◆ TEXTO PARA ANALIZAR
- - - - - - -

Ryszard Kapuscinski había nacido en Pinsk, una pequeña ciudad bielorrusa en cuyo Ayuntamiento colgaba en época de Entreguerras la bandera polaca. Con apenas 10 años, la guerra obligó a su familia a deambular de ciudad en ciudad sorteando los peligros del frente. Así fue como se instaló en Varsovia, en cuya Universidad cursó estudios de Historia e empezó a escribir sus primeros artículos.

Con tan sólo 17 años, trabajó para la revista Hoy y mañana, pero en 1955 dio el salto al periódico Sztandar Mlodych. La frase que iba a marcar el resto de su vida se la dijo en aquella redacción a su jefa Irena Talowska: «Quiero cruzar la frontera». No era demasiado ambicioso. Se conformaba con un viaje a Praga, puede que a Budapest.

Quien sabe si protegiéndole de la censura o adivinando sus cualidades, su jefa le regaló el libro de Heródoto y le mandó a la India. Al año siguiente, volaba rumbo a la Calcuta solo, perdido, sin experiencia y con aquel volumen que conservó manoseado, desencuadernado, anotado hasta el día de su muerte.

- - - - - - -

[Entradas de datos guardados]
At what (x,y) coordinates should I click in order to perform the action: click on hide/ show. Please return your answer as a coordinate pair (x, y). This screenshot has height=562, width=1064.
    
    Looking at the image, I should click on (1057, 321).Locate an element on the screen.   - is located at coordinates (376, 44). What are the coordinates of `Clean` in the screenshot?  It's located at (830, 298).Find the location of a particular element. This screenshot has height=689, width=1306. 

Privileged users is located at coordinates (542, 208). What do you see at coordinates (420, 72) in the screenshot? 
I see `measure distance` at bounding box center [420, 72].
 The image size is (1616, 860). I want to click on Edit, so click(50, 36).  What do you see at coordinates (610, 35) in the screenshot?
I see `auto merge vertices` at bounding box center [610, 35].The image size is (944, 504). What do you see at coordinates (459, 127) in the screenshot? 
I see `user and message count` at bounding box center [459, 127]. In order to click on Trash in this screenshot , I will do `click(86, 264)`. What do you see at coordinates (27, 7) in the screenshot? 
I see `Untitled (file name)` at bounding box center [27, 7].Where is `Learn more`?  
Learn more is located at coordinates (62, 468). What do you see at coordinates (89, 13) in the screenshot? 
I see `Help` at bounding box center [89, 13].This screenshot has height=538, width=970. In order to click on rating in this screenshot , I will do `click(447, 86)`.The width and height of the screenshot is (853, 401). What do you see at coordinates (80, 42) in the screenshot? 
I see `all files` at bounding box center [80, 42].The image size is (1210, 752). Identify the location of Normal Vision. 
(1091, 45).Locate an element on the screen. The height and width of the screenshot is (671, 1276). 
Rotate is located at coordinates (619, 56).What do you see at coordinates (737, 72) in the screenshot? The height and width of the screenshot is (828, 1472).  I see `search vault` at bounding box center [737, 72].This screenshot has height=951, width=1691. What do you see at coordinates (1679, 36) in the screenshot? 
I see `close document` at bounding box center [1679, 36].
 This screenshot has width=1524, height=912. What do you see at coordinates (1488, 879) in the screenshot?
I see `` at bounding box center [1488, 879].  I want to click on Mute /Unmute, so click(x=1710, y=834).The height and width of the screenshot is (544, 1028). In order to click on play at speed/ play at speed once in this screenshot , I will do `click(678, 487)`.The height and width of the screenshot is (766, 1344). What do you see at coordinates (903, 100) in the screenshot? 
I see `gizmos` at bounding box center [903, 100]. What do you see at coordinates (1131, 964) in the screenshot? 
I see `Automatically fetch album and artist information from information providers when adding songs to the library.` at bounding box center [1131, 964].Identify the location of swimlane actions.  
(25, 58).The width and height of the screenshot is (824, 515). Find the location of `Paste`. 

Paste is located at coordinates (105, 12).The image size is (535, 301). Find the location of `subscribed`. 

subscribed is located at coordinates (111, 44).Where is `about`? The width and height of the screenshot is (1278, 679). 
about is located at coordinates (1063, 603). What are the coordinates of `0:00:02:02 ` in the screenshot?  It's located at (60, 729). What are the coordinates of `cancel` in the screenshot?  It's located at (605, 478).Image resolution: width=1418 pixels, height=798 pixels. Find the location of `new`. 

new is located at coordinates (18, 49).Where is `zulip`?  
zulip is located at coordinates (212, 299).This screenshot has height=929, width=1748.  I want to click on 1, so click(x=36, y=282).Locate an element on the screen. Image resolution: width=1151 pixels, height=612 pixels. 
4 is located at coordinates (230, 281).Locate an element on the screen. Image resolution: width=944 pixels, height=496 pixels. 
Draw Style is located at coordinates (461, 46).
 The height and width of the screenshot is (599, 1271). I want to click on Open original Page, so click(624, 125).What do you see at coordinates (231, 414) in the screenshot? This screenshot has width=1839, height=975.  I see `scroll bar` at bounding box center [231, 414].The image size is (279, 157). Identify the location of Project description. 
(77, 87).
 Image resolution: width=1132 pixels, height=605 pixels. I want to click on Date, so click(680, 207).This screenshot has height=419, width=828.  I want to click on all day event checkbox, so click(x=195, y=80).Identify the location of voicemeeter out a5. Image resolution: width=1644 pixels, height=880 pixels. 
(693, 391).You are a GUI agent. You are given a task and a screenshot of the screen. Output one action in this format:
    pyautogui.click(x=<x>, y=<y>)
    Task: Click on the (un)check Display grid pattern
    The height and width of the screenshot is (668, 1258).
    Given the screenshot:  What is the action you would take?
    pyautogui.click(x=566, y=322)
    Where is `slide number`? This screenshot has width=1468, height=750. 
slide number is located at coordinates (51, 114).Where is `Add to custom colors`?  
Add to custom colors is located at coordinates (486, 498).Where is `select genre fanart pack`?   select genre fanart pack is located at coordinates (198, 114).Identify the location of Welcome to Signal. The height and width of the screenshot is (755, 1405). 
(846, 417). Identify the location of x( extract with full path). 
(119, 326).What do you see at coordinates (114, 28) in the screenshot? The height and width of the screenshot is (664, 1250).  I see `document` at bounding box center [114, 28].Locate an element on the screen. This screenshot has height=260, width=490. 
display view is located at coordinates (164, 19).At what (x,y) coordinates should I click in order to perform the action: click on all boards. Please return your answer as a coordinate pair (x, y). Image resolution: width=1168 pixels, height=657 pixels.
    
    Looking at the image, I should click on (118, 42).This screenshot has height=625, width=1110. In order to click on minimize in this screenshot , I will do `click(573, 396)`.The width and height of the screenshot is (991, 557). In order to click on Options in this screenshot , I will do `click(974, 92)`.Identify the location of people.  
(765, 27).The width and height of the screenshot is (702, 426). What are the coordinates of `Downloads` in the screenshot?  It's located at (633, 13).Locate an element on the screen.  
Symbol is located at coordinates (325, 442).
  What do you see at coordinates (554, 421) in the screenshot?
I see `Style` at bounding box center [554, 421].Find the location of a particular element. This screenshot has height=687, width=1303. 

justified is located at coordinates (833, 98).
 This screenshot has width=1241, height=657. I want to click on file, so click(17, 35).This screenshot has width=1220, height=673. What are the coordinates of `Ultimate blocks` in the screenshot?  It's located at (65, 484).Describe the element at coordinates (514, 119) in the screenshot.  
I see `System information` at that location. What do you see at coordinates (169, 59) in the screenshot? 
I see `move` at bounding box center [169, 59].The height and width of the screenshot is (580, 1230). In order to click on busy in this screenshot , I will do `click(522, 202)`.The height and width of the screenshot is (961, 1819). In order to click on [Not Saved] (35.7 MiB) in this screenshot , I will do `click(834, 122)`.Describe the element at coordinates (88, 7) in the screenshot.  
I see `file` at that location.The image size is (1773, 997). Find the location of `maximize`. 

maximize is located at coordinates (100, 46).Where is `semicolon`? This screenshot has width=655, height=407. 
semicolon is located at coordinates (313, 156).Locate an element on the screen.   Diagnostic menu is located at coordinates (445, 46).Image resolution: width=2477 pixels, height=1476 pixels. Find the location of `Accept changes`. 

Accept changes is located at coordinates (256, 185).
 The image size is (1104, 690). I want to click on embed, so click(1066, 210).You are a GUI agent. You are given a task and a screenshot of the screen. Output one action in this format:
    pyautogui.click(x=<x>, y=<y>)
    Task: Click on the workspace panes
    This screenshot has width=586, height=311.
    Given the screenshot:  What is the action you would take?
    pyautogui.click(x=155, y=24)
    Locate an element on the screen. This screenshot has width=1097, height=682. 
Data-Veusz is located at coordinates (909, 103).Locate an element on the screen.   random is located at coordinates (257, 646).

- - - - - - -

◆ QUÉ HACER
**A)** Responde con lo que dice el texto sobre Kapuscinski:
(i) ¿En qué ciudad había nacido?
(ii) ¿A qué periódico pasó a trabajar en 1955?
(iii) ¿De qué autor era el libro que le regaló su jefa?
**B)** Escribe la continuación del texto sobre Kapuscinski a partir de su última oración.

◆ RESPUESTAS
**A)**
(i) En Pinsk.
(ii) Al periódico Sztandar Mlodych.
(iii) De Heródoto.

**B)**
Después de la India vino Africa. La descolonización del Zaire y Angola y Mozambique y tantos otros lugares recogidos después en su libro Ébano. Ya no viajaba para un diario sino para una agencia, la empresa estatal de noticias que abastecía a los periódicos del régimen. No le gustaba lo que le encargaban: notas insulsas sobre visitas oficiales y actos protocolarios. Sin embargo, nunca renegó del oficio e iba anotando sin prisa sus experiencias en cuadernos gruesos que luego pasaba a máquina e iba almacenando.

Trabajó para la agencia durante más de tres décadas (1958-1981) hasta que en los 80 empezó a colaborar para periódicos extranjeros. Su firma aparecía esporádicamente en The New York Times o en el Frankfurter Allgemeine Zeitung.

Mientras tanto, iba ordenando sus notas e inventando un género: el reportaje total. Una especie de crónica literaria donde el autor engarza viajes, vivencias, poemas, tradiciones que escucha y donde no permanece impasible ante lo que está contando. Lejos de los excesos barrocos del nuevo periodismo americano, Kapuscinski proponía un lenguaje sencillo y digerible, preñado de paradojas, anécdotas e imágenes que ayudaban a comprender la realidad. Ése fue el origen de sus libros, que revolucionaron los cánones periodísticos en los años 80 y 90.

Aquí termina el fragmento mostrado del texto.